▶ [Records provided]:
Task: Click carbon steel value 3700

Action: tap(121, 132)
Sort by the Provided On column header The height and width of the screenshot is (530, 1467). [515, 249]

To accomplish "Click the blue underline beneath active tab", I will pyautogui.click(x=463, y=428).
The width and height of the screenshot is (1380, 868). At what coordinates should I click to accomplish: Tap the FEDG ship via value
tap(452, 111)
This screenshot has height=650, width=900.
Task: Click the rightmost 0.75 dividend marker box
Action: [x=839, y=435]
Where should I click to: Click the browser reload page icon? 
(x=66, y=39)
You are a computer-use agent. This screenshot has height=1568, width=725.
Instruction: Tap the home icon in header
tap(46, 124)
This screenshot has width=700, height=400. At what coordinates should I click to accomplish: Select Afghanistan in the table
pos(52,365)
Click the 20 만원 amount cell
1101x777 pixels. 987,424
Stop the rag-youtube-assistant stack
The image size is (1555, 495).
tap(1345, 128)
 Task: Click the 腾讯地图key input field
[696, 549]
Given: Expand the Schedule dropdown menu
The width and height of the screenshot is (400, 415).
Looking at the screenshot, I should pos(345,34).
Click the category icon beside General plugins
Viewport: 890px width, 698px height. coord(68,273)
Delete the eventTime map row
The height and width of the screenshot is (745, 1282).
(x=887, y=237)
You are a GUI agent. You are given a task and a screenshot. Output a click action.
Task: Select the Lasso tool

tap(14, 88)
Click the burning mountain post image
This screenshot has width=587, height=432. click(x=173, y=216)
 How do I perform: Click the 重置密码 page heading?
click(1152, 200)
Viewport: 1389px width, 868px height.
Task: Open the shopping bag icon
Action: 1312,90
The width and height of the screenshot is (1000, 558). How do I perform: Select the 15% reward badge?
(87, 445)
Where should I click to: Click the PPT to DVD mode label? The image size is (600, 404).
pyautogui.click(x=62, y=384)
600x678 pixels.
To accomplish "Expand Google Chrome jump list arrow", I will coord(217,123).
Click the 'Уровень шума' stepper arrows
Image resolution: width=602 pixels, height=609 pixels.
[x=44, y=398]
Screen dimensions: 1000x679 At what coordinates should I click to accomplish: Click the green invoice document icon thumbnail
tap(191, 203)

▶ [Task brief]: Each entry shown above should be copied out exactly.

▶ [Response to the exercise]:
Task: Click carbon steel value 3700

Action: tap(121, 132)
Sort by the Provided On column header The height and width of the screenshot is (530, 1467). [515, 249]

To accomplish "Click the blue underline beneath active tab", I will pyautogui.click(x=463, y=428).
The width and height of the screenshot is (1380, 868). At what coordinates should I click to accomplish: Tap the FEDG ship via value
tap(452, 111)
This screenshot has height=650, width=900.
Task: Click the rightmost 0.75 dividend marker box
Action: [x=839, y=435]
Where should I click to: Click the browser reload page icon? 
(x=66, y=39)
You are a computer-use agent. This screenshot has height=1568, width=725.
Instruction: Tap the home icon in header
tap(46, 124)
This screenshot has width=700, height=400. At what coordinates should I click to accomplish: Select Afghanistan in the table
pos(52,365)
Click the 20 만원 amount cell
1101x777 pixels. 987,424
Stop the rag-youtube-assistant stack
The image size is (1555, 495).
tap(1345, 128)
 Task: Click the 腾讯地图key input field
[696, 549]
Given: Expand the Schedule dropdown menu
The width and height of the screenshot is (400, 415).
Looking at the screenshot, I should pos(345,34).
Click the category icon beside General plugins
Viewport: 890px width, 698px height. coord(68,273)
Delete the eventTime map row
The height and width of the screenshot is (745, 1282).
(x=887, y=237)
You are a GUI agent. You are given a task and a screenshot. Output a click action.
Task: Select the Lasso tool

tap(14, 88)
Click the burning mountain post image
This screenshot has width=587, height=432. click(x=173, y=216)
 How do I perform: Click the 重置密码 page heading?
click(1152, 200)
Viewport: 1389px width, 868px height.
Task: Open the shopping bag icon
Action: 1312,90
The width and height of the screenshot is (1000, 558). How do I perform: Select the 15% reward badge?
(87, 445)
Where should I click to: Click the PPT to DVD mode label? The image size is (600, 404).
pyautogui.click(x=62, y=384)
600x678 pixels.
To accomplish "Expand Google Chrome jump list arrow", I will coord(217,123).
Click the 'Уровень шума' stepper arrows
Image resolution: width=602 pixels, height=609 pixels.
[x=44, y=398]
Screen dimensions: 1000x679 At what coordinates should I click to accomplish: Click the green invoice document icon thumbnail
tap(191, 203)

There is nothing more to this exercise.